The records:
○ ○ ○ ○
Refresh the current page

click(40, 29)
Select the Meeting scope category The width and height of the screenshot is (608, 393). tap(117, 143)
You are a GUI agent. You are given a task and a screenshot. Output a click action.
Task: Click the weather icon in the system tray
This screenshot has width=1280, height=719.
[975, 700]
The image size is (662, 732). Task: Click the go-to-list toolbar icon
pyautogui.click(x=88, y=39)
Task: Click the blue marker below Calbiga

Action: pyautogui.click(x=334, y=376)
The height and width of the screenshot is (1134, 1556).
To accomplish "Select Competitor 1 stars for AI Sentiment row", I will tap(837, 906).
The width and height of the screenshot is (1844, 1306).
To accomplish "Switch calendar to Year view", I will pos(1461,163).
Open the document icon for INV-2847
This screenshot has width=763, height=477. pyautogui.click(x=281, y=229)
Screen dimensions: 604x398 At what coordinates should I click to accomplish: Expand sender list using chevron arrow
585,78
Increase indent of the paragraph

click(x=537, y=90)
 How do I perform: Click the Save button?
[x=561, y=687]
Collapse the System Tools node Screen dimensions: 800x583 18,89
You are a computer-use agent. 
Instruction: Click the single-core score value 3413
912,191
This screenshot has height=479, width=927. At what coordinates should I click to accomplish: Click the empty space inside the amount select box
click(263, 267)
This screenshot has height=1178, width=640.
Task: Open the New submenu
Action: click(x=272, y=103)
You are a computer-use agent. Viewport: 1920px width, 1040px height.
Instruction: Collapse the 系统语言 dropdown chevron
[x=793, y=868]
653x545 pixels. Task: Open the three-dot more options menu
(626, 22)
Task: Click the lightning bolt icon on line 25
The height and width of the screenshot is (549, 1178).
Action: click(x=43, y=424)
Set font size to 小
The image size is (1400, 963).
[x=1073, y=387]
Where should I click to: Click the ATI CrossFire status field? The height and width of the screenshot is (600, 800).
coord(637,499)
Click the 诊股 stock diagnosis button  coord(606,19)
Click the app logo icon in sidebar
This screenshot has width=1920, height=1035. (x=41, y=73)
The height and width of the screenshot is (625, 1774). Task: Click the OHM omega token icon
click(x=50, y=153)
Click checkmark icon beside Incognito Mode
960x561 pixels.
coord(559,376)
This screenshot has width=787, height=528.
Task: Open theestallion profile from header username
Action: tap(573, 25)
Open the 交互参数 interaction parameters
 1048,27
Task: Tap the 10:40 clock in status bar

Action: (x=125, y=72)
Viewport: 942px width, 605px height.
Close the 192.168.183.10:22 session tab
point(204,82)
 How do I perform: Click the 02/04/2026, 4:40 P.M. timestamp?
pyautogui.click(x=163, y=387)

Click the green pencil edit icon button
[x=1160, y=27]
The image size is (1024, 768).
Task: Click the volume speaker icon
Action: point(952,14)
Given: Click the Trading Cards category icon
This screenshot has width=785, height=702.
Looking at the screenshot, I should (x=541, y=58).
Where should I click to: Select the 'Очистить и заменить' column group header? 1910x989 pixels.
○ ○ ○ ○
Your answer should be a single number, namely how many lines of the data above hold "agent".

The completed task:
3